Objectives: Induction therapy with rabbit antithymocyte globulin is frequently used in kidney transplant recipients and contributes to regulating the humoral alloantibody response. However, the effect of rabbit antithymocyte globulin on B-cell subpopulations, including plasma cells, has not been previously studied in humans in vivo.
Materials and Methods: We prospectively studied a cohort of 39 adult kidney transplant recipients. Twenty patients received rabbit antithymocyte globulin as induction therapy. Peripheral blood samples were obtained pretransplant and at 6 and 12 months posttransplant. T and B cells were acquired by flow cytometry.
Results: Total lymphocytes and CD3 and CD4 cells significantly decreased at 6 and 12 months only in patients who received rabbit antithymocyte globulin. In contrast, the CD19 population did not change after rabbit antithymocyte globulin induction. One-year circulating plasma cells remained significantly lower than pretransplant levels in patients who received rabbit antithymocyte globulin. We observed sig-nificant differences in plasma cell numbers at 12 months after transplant between patients who received rabbit antithymocyte globulin and those patients who did not receive it (median of 5 and interquartile range of 3-17 vs median of 25 and interquartile range of 12-35; P = .001).

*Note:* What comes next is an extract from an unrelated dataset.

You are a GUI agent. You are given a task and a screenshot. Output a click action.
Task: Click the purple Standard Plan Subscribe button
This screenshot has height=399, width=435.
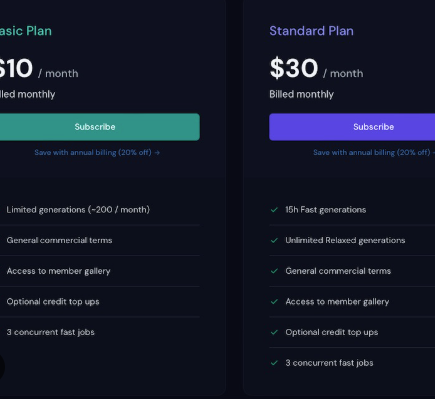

Conclusions: Rabbit antithymocyte globulin induction leads to a late reduction in the number of circulating plasma cells at 1 year after kidney transplant. This effect can contribute to down-regulation of the humoral alloantibody response.
Key words : Induction, Lymphocyte subpopulation, Renal transplantation
Induction therapy with an interleukin 2 receptor antagonist or a lymphocyte-depleting agent has been strongly recommended as part of the initial immuno-suppressive regimen in kidney transplantation to modulate or deplete T-cell responses while allo-antigen presentation occurs.1,2 Induction drugs contribute to reducing acute rejection rate and to improving graft survival compared with placebo or no induction, especially in high-risk patients.3-5 Among lymphocyte-depleting agents, rabbit antithymocyte globulin (rATG) is the most frequently used induction drug in the United States and the second most frequently used in Europe and Australia/New Zealand.6-9 Differences in prescription rates among different countries and centers point to no definite indications for selecting rATG instead of other induction agents in a specific transplant recipient. However, common consensus and guidelines suggest using rATG at least in patients with a higher risk of rejection and/or delayed graft function.1,8,10
In the past decade, the humoral alloimmune response against the graft has regained importance. On the one hand, the significant role of donor-specific antibodies has been recognized in the development of antibody-mediated rejection (AbMR) that drives further kidney graft loss.11,12 On the other hand, several studies have demonstrated a specific B-cell subpopulation signature in tolerant patients.13-17 In relation to both aspects, we suspected that rATG could influence the humoral side of the alloimmune response. First, rATG is used to prevent and treat AbMR and contributes to reducing donor-specific antibodies and HLA antibodies in kidney and heart transplant recipients.10,18-21 Second, rATG has become a cornerstone agent to promote tolerance in both animal models22-24 and humans.25-27 Although it is well known that T-cell depletion constitutes the main mechanism of action of rATG, it also interacts with different immune and nonimmune cell types, such as B cells, natural killer cells, and endothelial cells.28,29 Thus, rATG triggers complement-independent apoptosis of naive, activated, and plasma B cells in vitro.30 However, the effect of rATG on B-cell subpopulations, including plasma cells, has not been previously studied in humans in vivo.31 Our aim was to analyze changes in B-cell subpopulations in kidney transplant recipients treated with rATG as induction therapy.
Materials and Methods
A cohort of 39 consecutive adult kidney transplant recipients, with procedures performed at the Marqués de Valdecilla University Hospital from February 2015 to January 2016, was prospectively studied during the first 12 months after transplant. Four patients were excluded due to pretransplant use of rituximab or because they received rATG (Thymoglobulin; Genzyme Corporation, Cambridge, MA, USA) to treat acute rejection. Standard initial immunosuppression consisted of tacrolimus, myco-phenolate mofetil, and prednisone. Twenty patients received rATG as induction therapy due to simultaneous pancreas-kidney transplant (n = 3), donation after cardiac death (n = 11), high risk of delayed graft function (n = 19), and/or hyper-sensitization (n = 5). Five patients received induction therapy with basiliximab. Relevant information about recipient, donor, and transplant characteristics was extracted from the prospectively maintained database of renal transplant patients at our center. One-year estimated glomerular filtration rate (eGFR) was calculated using the CKD-EPI equation. Diagnosis of acute rejection was proven with biopsy. This study was conducted according to the guidelines of the Declaration of Helsinki and was approved by the ethics committee of our hospital. All patients included in the study gave written informed consent.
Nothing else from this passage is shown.